Source data:
***
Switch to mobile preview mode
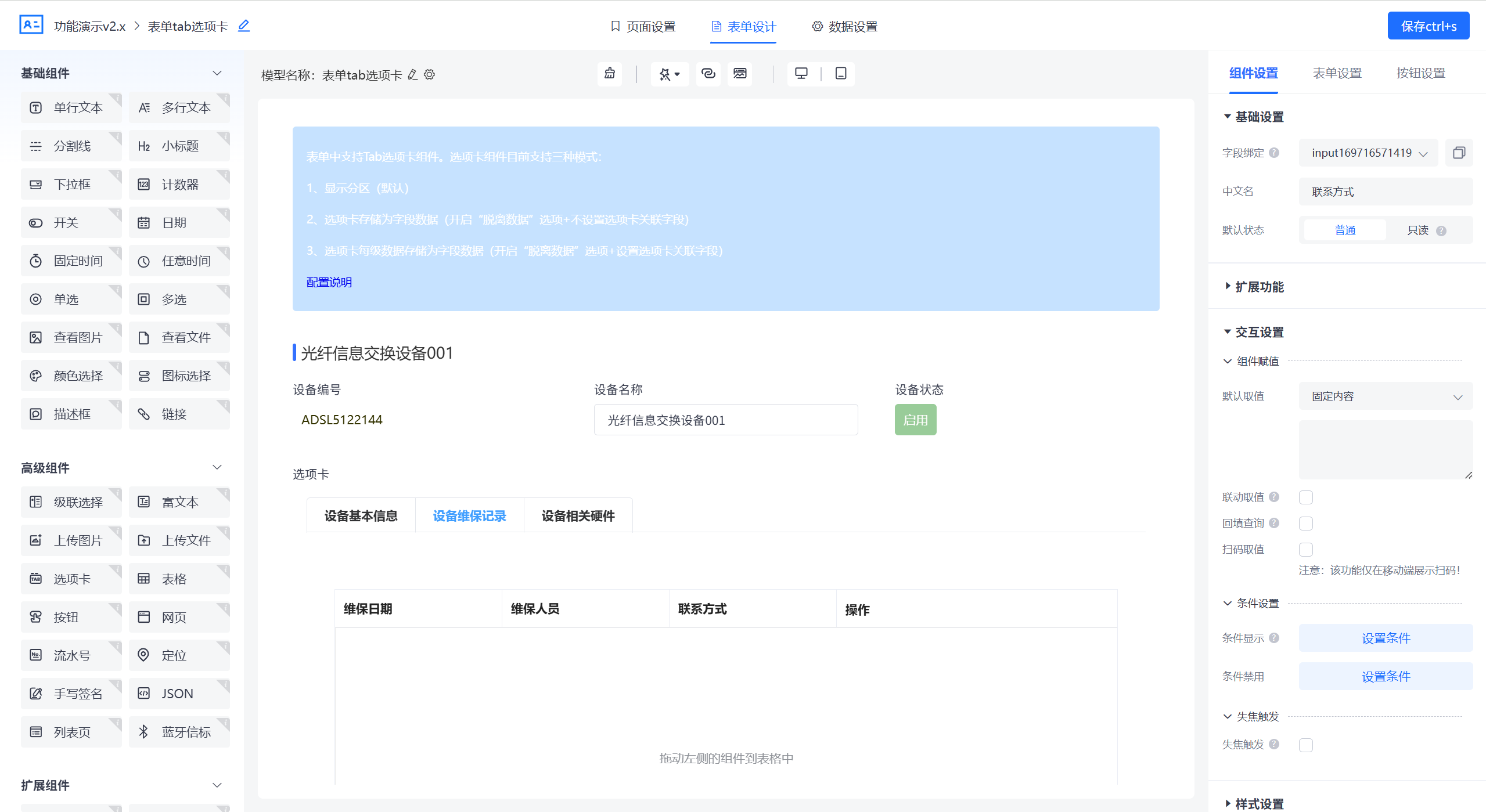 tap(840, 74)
***
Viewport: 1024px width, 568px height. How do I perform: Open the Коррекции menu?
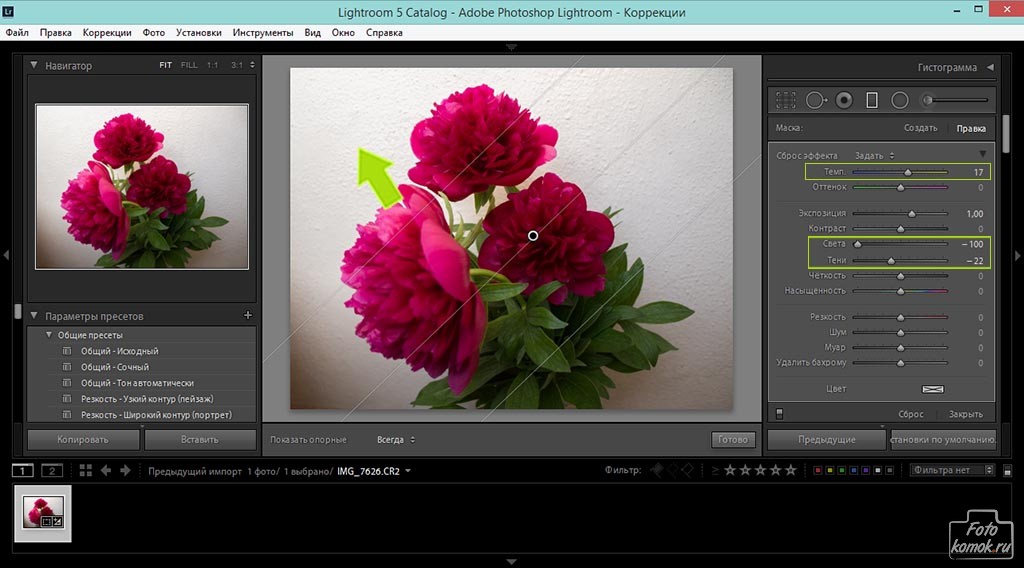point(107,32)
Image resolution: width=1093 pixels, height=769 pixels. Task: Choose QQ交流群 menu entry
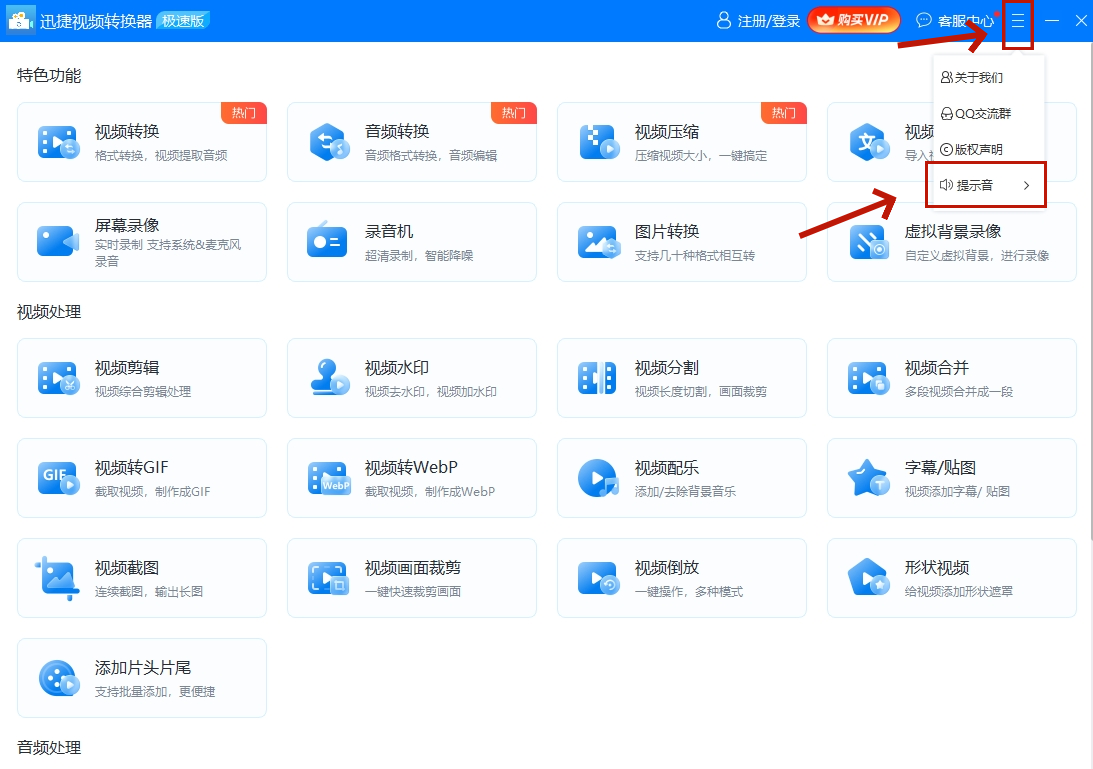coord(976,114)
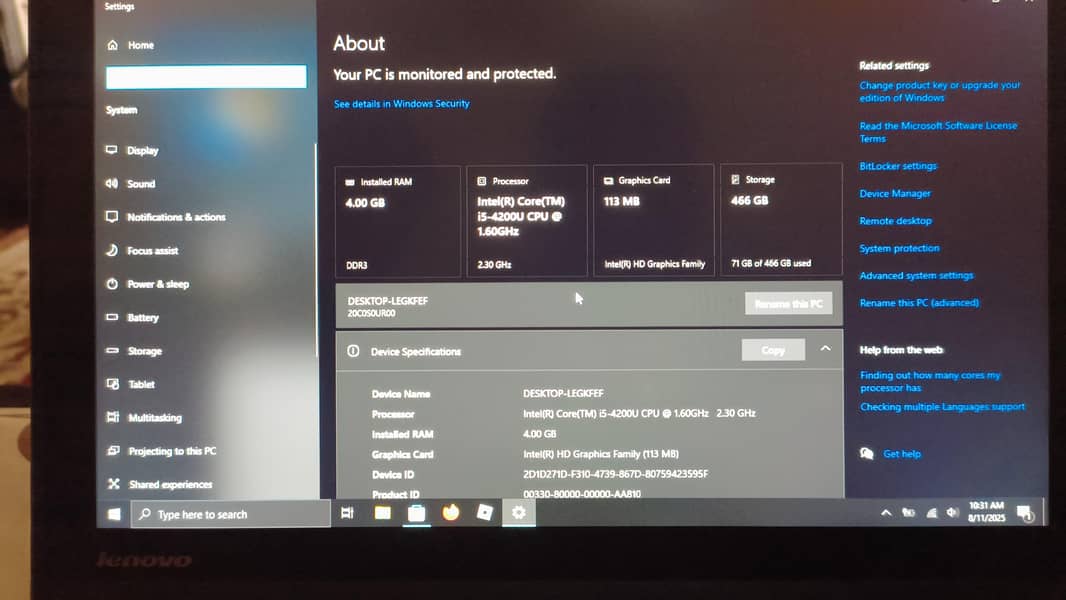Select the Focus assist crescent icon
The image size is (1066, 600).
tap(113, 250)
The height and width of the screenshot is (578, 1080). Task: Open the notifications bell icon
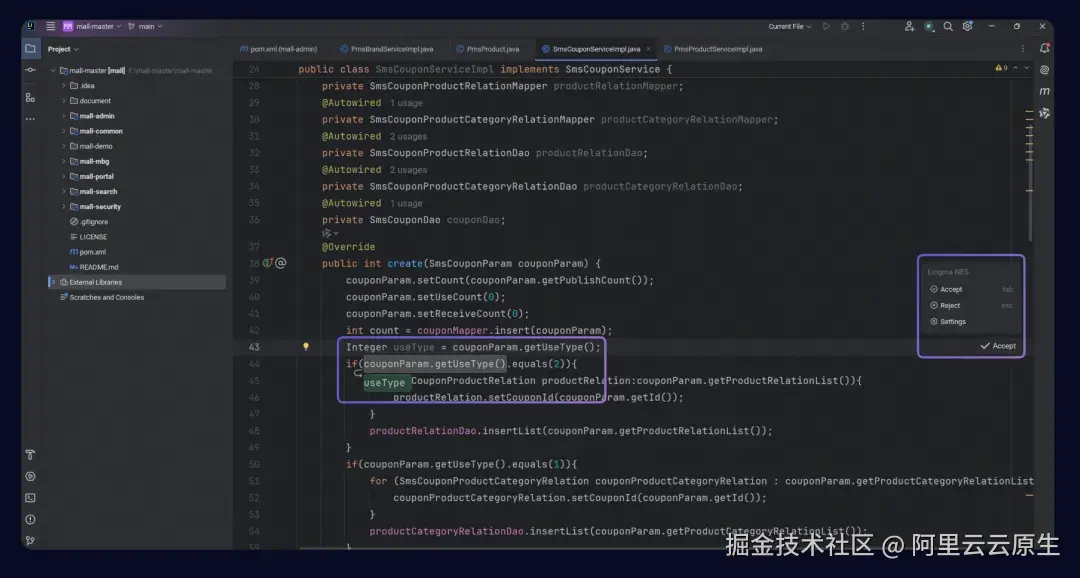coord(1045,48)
***
Your task:
Report each line of the data above that contains the string "height".

Result of this task:
Viewport: 1024px width, 568px height. How do I perform: Open the Коррекции menu?
Image resolution: width=1093 pixels, height=769 pixels. Task: Choose QQ交流群 menu entry
The height and width of the screenshot is (578, 1080). Task: Open the notifications bell icon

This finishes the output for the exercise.